## WHAT IS BEING ASKED
Reproduce the Gurubase text between "A Sitemap Sync" and "against stored content)", inclusive, replacing "content" with "material" throughout.

## TEXT
Add custom text directly for FAQs, instructions, or any content that doesn't fit other categories.

| Option      | Description                                                                                                 |
| ----------- | ----------------------------------------------------------------------------------------------------------- |
| **Subtype** | Choose "Text" for plain content or "Mermaid" for flowcharts/diagrams                                        |
| **Labels**  | Add labels to organize and filter text sources (see [Reserved Labels](#reserved-labels) for special labels) |

***

## Web Sources

### Website Indexing

Index entire websites or specific pages. Gurubase extracts text, headings, and structured content.

| Method               | Description                                                  |
| -------------------- | ------------------------------------------------------------ |
| **Sitemap Import**   | Import all URLs from a sitemap (one-time)                    |
| **Sitemap Sync Job** | Scheduled job that periodically syncs content from a sitemap |
| **Crawl Website**    | Automatically discover and crawl all internal pages          |
| **Manual URLs**      | Add specific page URLs                                       |

Images from websites are also indexed (plan feature).

#### Sitemap Sync Job

A Sitemap Sync Job automatically keeps your knowledge base in sync with your website. On each run it:

* **Adds** new URLs found in the sitemap
* **Updates** pages whose content has changed (by comparing fresh content against stored content)
* **Removes** pages that are no longer in the sitemap
* **Retries** URLs that failed on the previous run

To create a sync job:

1. Navigate to your Guru's settings page
2. Click **Add Websites** and select **Sitemap Job**
3. Provide a **sitemap URL** (e.g., `https://example.com/sitemap.xml`)
4. Set a **sync interval** between 6 and 24 hours (default: 12 hours)
5. Optionally configure URL filtering with include/exclude patterns

<Note>
  The sitemap is the **source of truth**. URLs not present in the sitemap will be removed from your knowledge base. If the sitemap is unreachable, no changes are made and all existing data is preserved.
</Note>

#### URL Filtering (fnmatch Patterns)

Sitemap Sync Jobs support **include** and **exclude** pattern lists to control which URLs are indexed. Patterns use Python's `fnmatch` syntax where `*` matches everything (including `/`), `?` matches a single character, and `[seq]` matches any character in the sequence.

* **Include patterns**: Only URLs matching at least one pattern are indexed. Leave empty to include all URLs.
* **Exclude patterns**: URLs matching any pattern are skipped, regardless of include patterns. Excludes are evaluated first.

| Pattern                     | Type    | Effect                                 |
| --------------------------- | ------- | -------------------------------------- |
| `*/docs/*`                  | Include | Only index pages under `/docs/`        |
| `*/blog/*`                  | Exclude | Skip all blog pages                    |
| `*?utm_*`                   | Exclude | Skip URLs with UTM tracking parameters |
| `https://example.com/api/*` | Exclude | Skip the API reference section         |
| `*.html`                    | Include | Only index `.html` pages               |
| `*/v2/*`                    | Include | Only index v2 documentation            |

You can combine multiple include and exclude patterns for precise control.

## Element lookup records

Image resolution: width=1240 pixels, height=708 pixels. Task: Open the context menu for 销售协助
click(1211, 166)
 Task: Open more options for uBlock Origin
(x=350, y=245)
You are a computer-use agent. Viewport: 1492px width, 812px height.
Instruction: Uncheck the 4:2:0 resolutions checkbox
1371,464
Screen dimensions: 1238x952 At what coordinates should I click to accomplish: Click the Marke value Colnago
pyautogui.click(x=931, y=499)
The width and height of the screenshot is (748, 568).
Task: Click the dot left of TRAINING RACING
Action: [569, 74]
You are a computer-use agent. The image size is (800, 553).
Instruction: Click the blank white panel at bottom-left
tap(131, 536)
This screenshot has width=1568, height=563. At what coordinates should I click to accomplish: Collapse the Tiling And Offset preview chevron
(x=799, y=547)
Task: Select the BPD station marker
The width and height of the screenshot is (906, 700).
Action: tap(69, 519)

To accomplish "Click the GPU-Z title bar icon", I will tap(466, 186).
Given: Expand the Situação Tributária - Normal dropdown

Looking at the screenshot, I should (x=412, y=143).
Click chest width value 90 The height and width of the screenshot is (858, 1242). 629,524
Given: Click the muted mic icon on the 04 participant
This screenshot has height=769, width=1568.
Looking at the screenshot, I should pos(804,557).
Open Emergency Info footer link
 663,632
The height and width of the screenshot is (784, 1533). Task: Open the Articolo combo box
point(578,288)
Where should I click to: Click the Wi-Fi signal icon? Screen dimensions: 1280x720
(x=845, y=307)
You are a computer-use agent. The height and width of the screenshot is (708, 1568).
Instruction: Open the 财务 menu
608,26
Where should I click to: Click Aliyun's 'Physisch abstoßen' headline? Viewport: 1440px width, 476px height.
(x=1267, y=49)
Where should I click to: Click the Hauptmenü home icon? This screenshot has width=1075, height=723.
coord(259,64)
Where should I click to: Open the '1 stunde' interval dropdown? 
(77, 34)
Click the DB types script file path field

## SOLVED EXERCISE
A Sitemap Sync Job automatically keeps your knowledge base in sync with your website. On each run it:

* **Adds** new URLs found in the sitemap
* **Updates** pages whose material has changed (by comparing fresh material against stored material)